*** Begin section ***
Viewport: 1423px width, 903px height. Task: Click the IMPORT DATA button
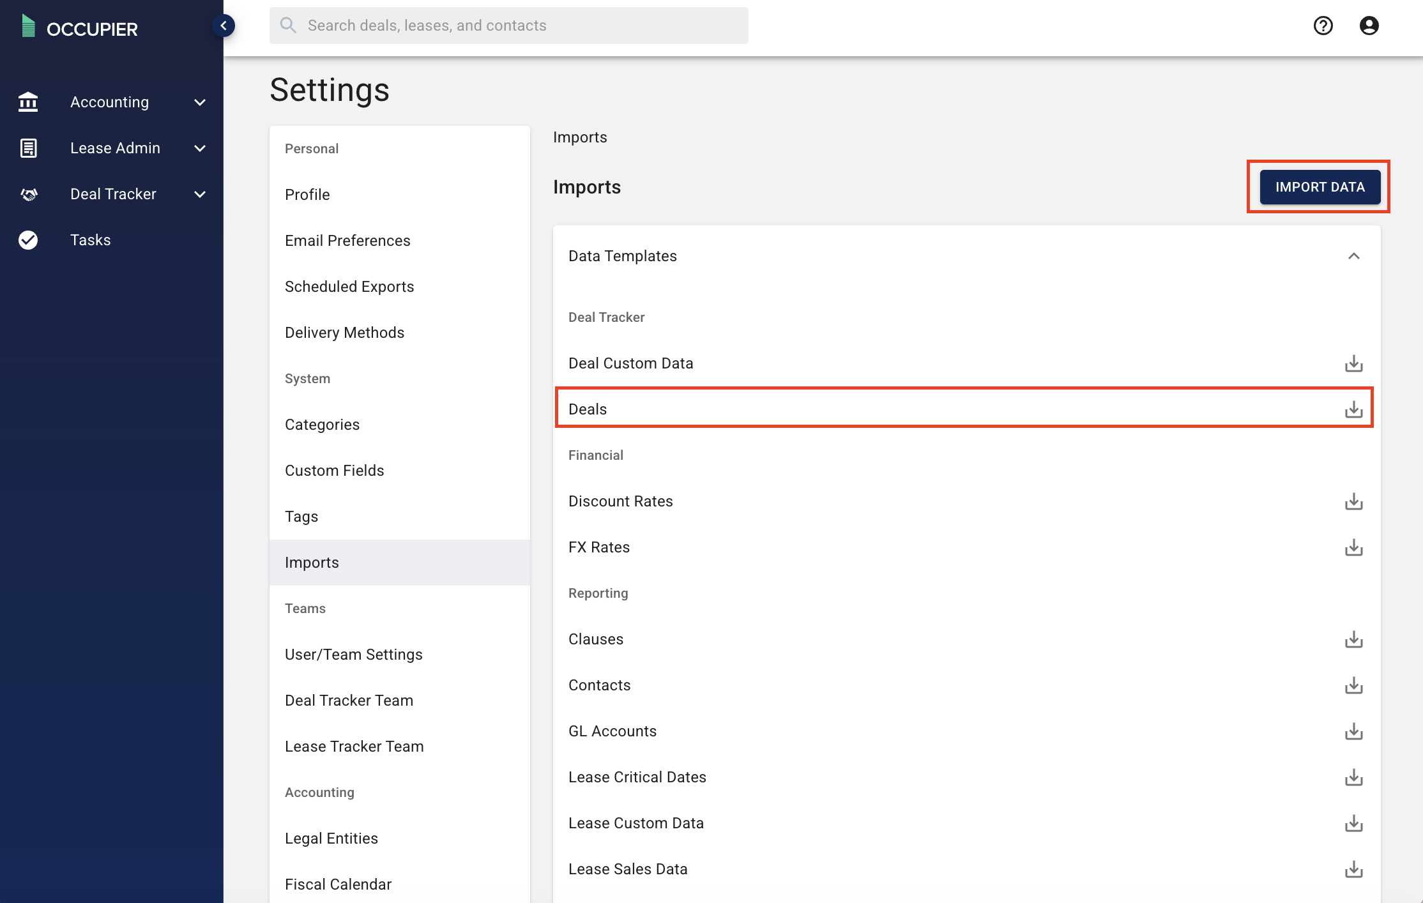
*** End section ***
*** Begin section ***
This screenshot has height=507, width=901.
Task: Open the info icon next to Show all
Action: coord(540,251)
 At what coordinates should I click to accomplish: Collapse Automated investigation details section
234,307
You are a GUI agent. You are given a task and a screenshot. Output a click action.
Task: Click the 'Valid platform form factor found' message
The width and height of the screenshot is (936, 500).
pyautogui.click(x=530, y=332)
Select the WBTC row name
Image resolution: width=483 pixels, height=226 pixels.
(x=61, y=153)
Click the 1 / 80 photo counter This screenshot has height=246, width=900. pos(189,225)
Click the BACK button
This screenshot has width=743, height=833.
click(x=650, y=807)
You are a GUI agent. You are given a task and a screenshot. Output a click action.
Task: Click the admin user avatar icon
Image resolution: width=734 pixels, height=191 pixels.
*** End section ***
### [Exercise requirements]
In the listing above, locate the line containing "Click the BACK button" and the line containing "Image resolution: width=734", then transcribe both and every line between them verbatim.

### [Output below]
Click the BACK button
This screenshot has width=743, height=833.
click(x=650, y=807)
You are a GUI agent. You are given a task and a screenshot. Output a click action.
Task: Click the admin user avatar icon
Image resolution: width=734 pixels, height=191 pixels.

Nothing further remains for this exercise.